WASHINGTON (AP) – President Barack Obama and his wife, Michelle, millionaires from his best-selling books, made $2.7 million last year and paid just under one-third of their adjusted income in federal taxes.

While the income, mostly his, was far more than the U.S. median household income of about $50,000, it was quite a decrease from the $4.2 million the Obamas made in 2007.

Both years, nearly all of the earnings came from Obama’s best-selling books. “Dreams from My Father” and “The Audacity of Hope” – brought in about $2.5 million in royalties last year, according to copies of the returns released by the White House on Wednesday, the federal filing deadline.

Obama earned $139,204 as a Democratic senator from Illinois last year before leaving his seat after winning the November election. Michelle Obama received a salary of $62,709 from the University of Chicago Hospitals, where she was an executive.

The couple’s total federal tax came to $855,323. That was 32 percent of their adjusted gross income of $2,656,902.

The Obamas overpaid by $26,014, and elected to apply that amount to their 2009 taxes.

The couple’s federal tax deductions included about $50,000 in home mortgage interest.

They reported contributing $172,050 to charity last year, including $25,000 each to the CARE international relief agency and the United Negro College Fund.
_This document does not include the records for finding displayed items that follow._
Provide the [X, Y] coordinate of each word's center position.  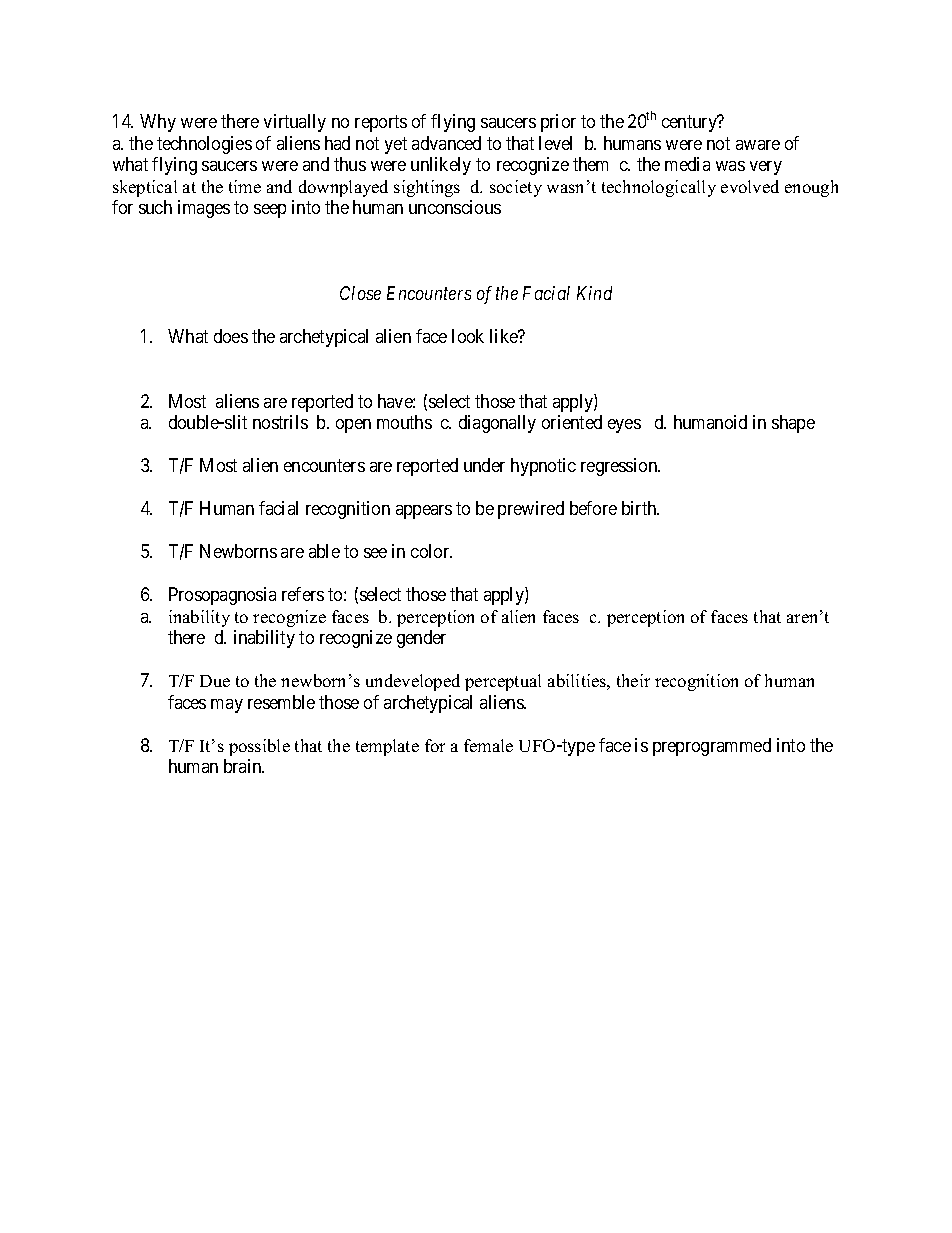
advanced [446, 143]
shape [793, 424]
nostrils [280, 422]
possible [259, 747]
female [488, 745]
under [484, 465]
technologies [204, 145]
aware [758, 145]
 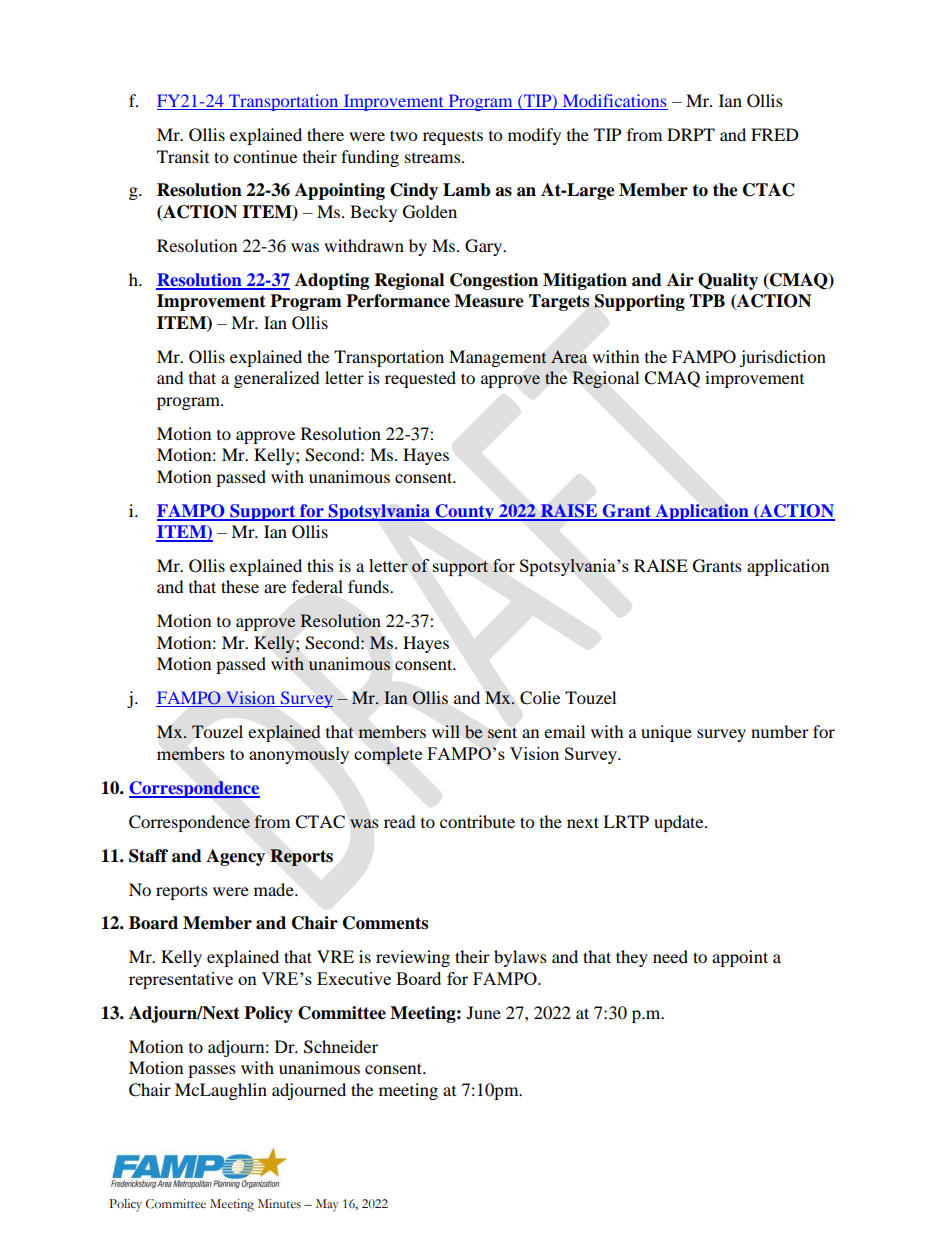 I want to click on unique, so click(x=666, y=733).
That $172,050 represented about 6.5 percent of the family’s adjusted gross income. That percentage is roughly two to three times the national average for household donations to charity, according to the Center on Philanthropy at Indiana University.

The Obamas gave a total of $1,400 to five churches. In contrast to 2007, they gave nothing to the Trinity United Church of Christ. Barack Obama was a longtime member of the church, and gave it $26,270 in 2007, but resigned from it and cut ties with its pastor, the Rev. Jeremiah Wright, after Wright made incendiary comments that became a campaign issue.

The Obamas’ total Illinois income tax was $78,765, their state return showed.